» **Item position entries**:
□ □ □ □ □ □ □

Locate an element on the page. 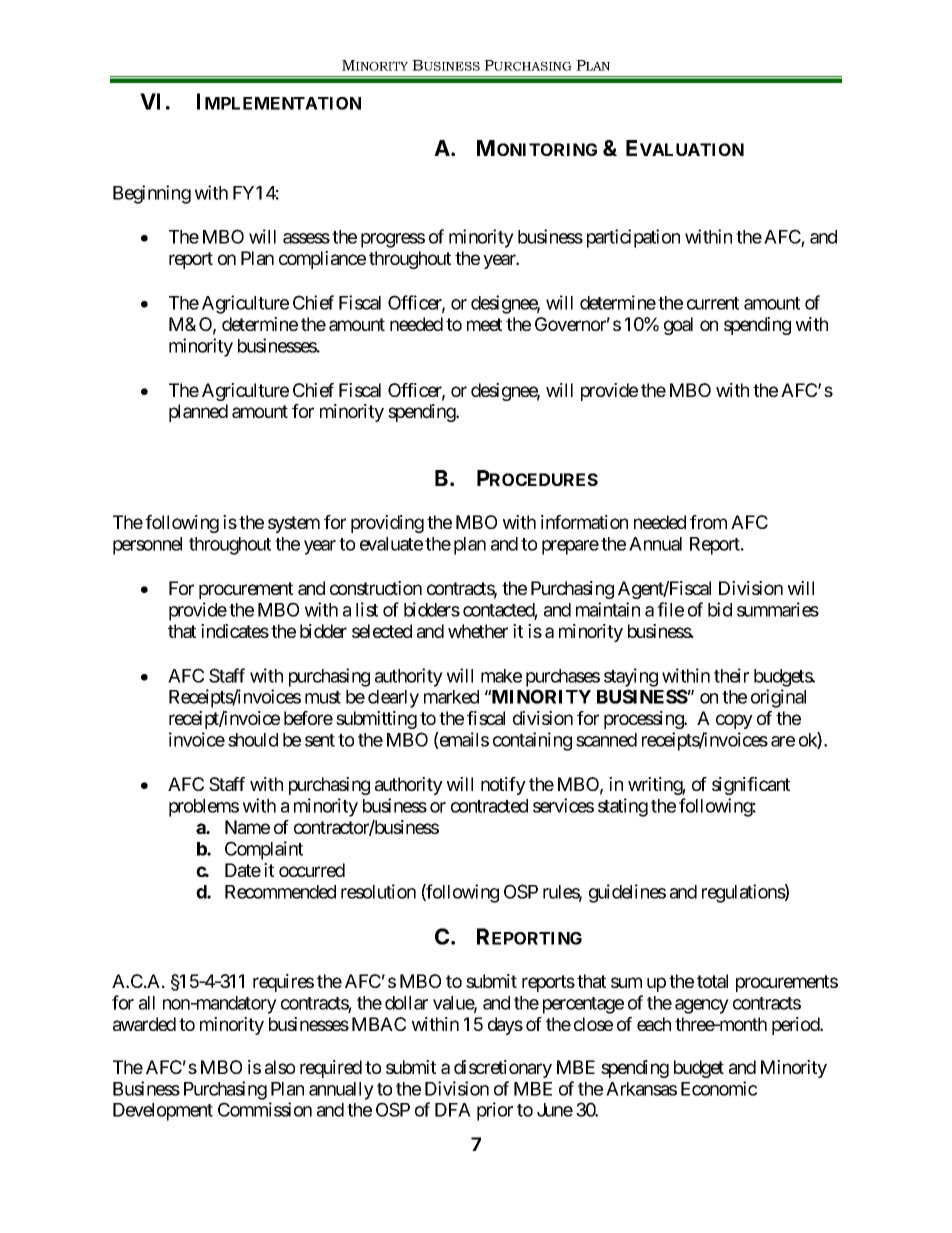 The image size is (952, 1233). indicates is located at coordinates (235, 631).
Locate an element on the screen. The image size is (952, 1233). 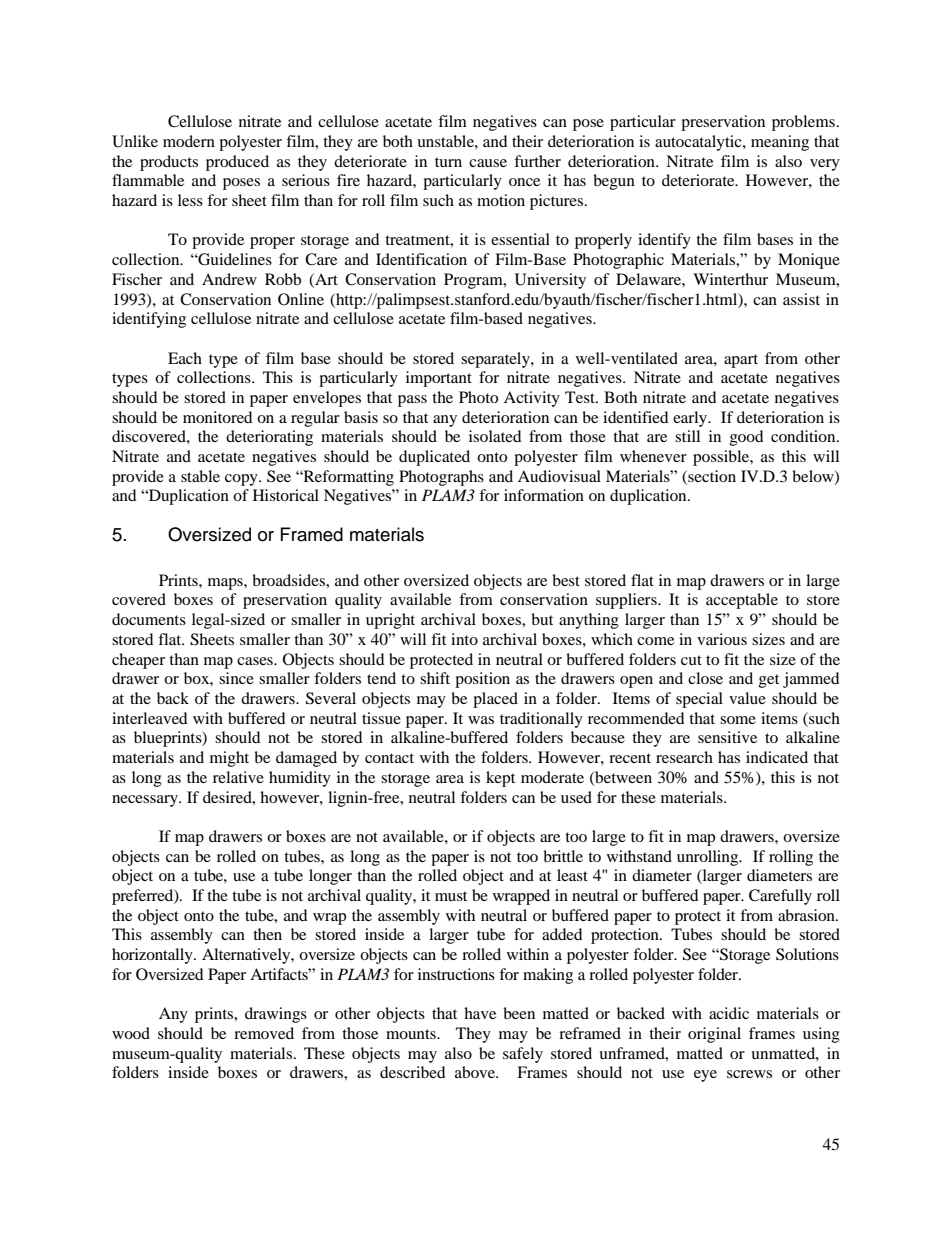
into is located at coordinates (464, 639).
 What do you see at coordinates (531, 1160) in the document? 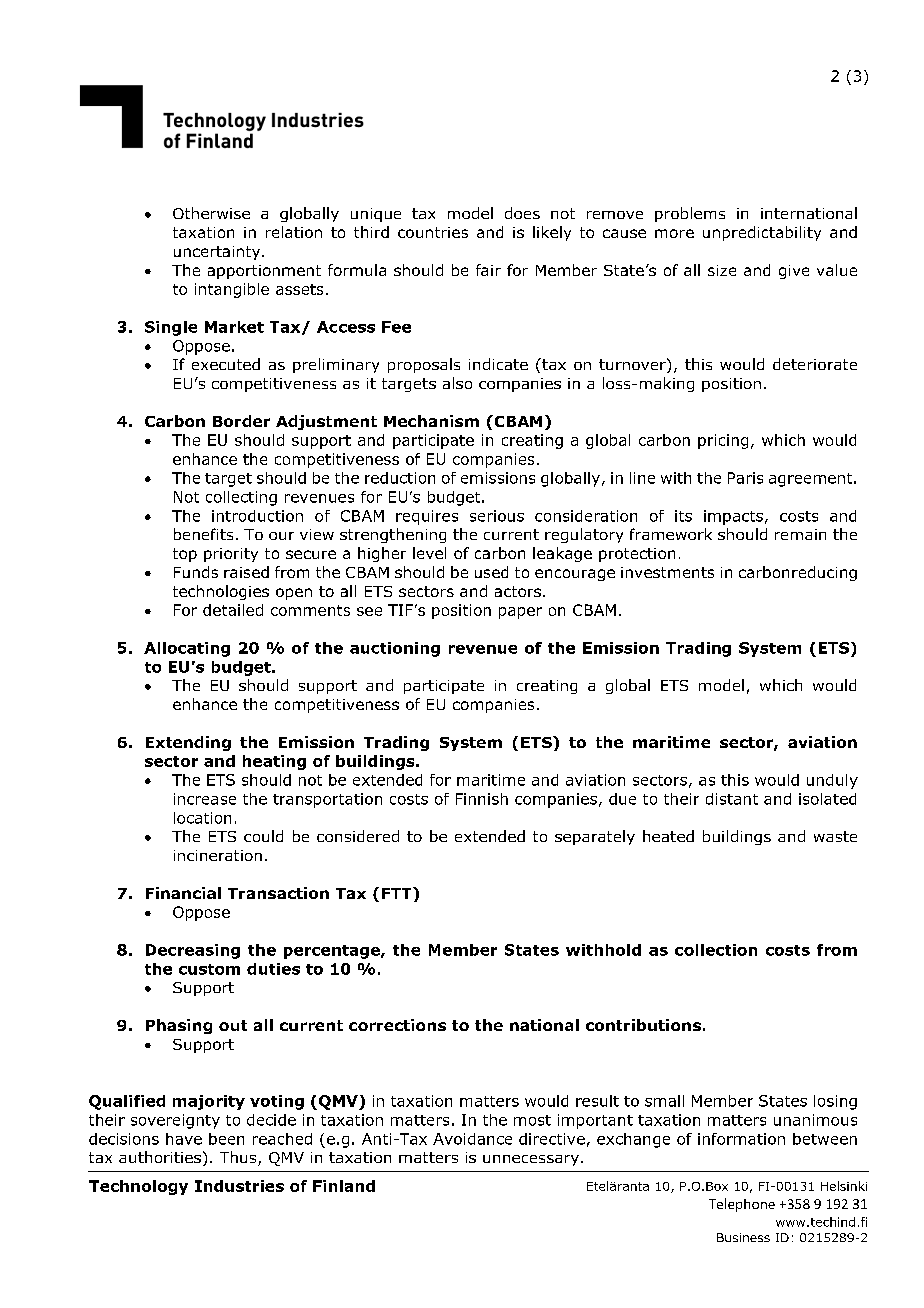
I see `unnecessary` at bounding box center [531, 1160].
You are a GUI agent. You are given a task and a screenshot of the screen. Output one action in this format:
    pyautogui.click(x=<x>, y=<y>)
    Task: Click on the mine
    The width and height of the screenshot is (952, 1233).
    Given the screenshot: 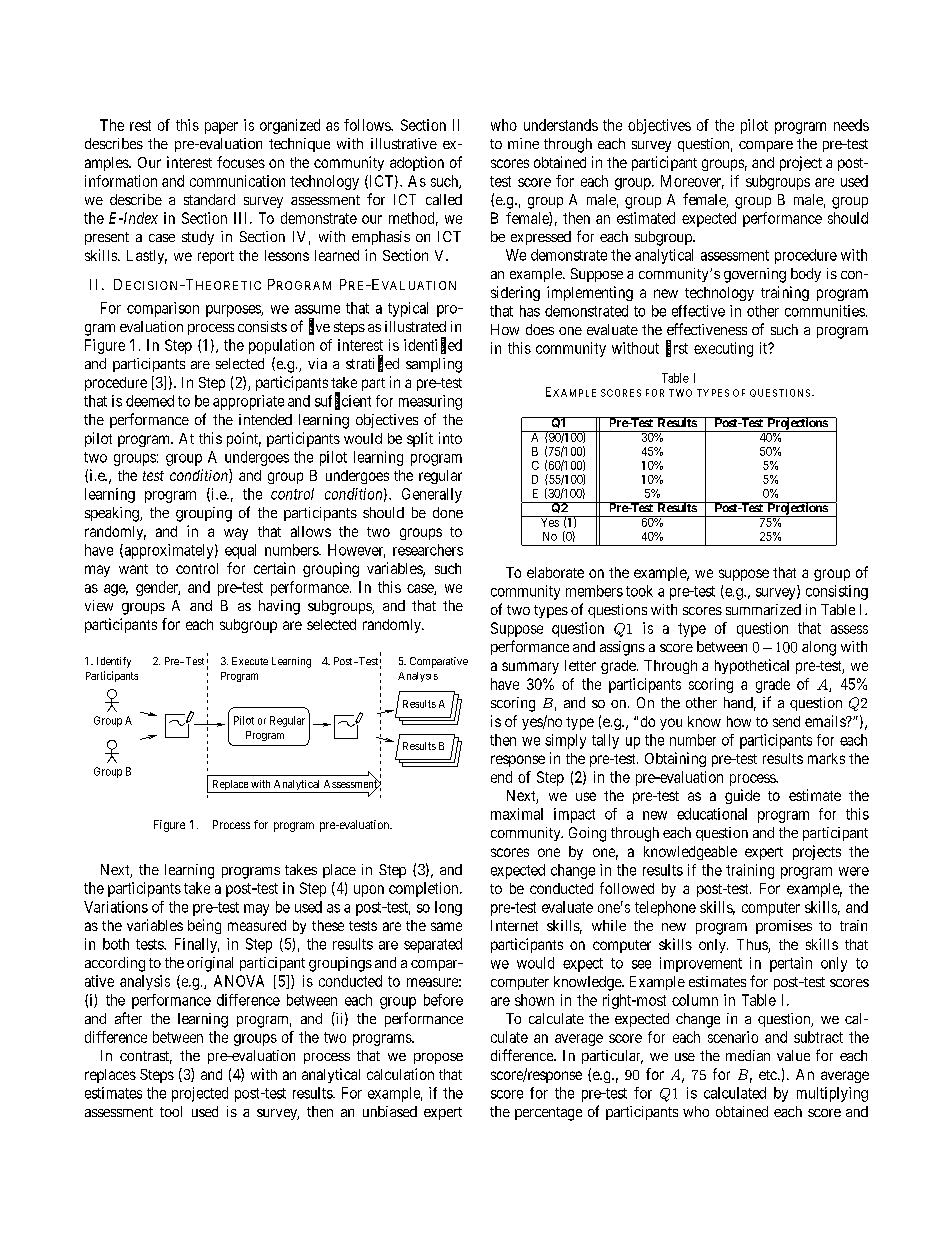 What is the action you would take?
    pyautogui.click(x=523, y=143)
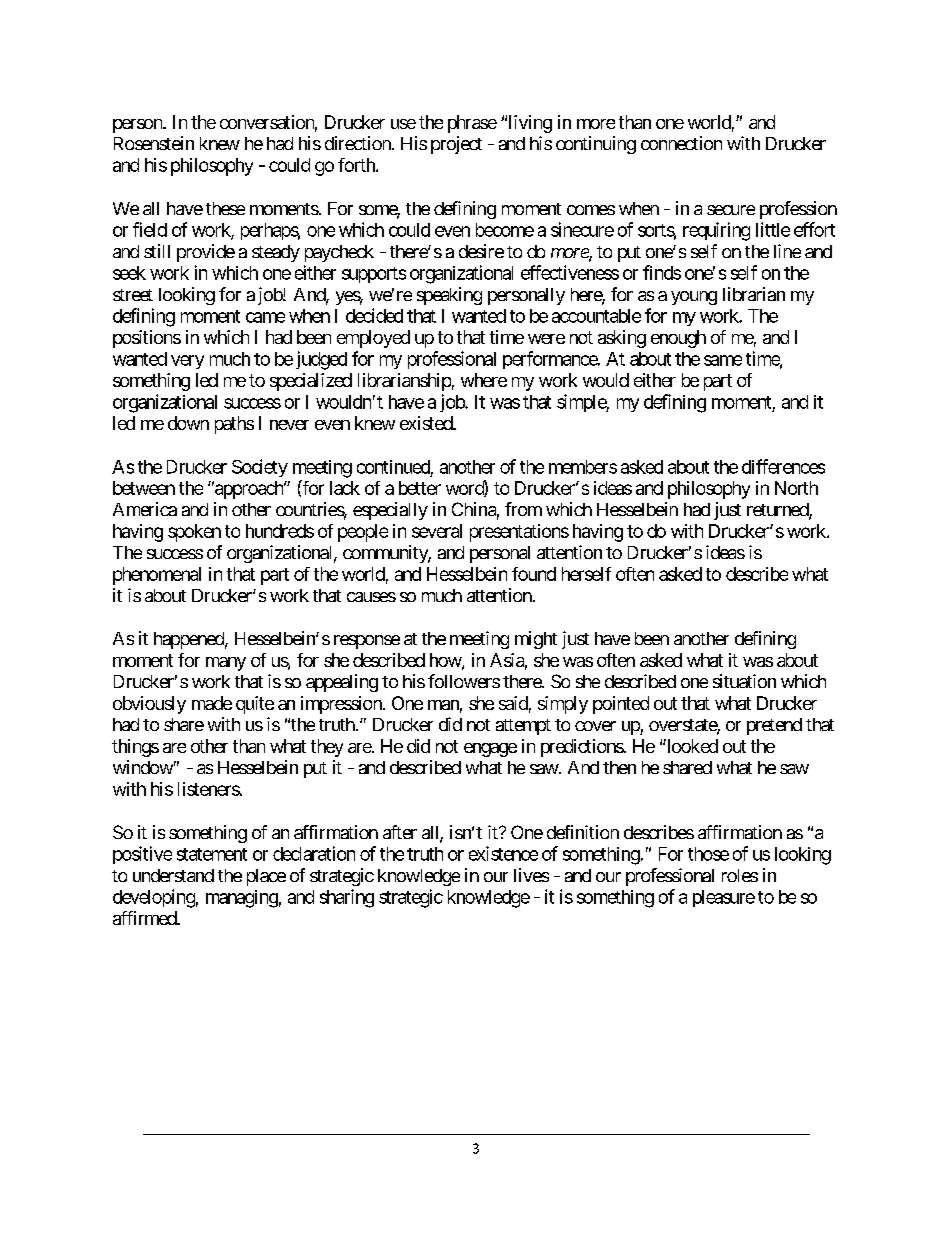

□ □ □ □ □ □ □

» **GIVEN PROBLEM**: In the part of the listing that starts with the line containing "Locate an element on the screen." and ends with the line containing "center [531, 1160].", swap "document" for "page" and write out only those lines, with nothing else changed and the pictures left out.

» **SOLUTION BELOW**:
Locate an element on the screen. The image size is (952, 1233). 
into is located at coordinates (464, 639).
 What do you see at coordinates (531, 1160) in the page? 
I see `unnecessary` at bounding box center [531, 1160].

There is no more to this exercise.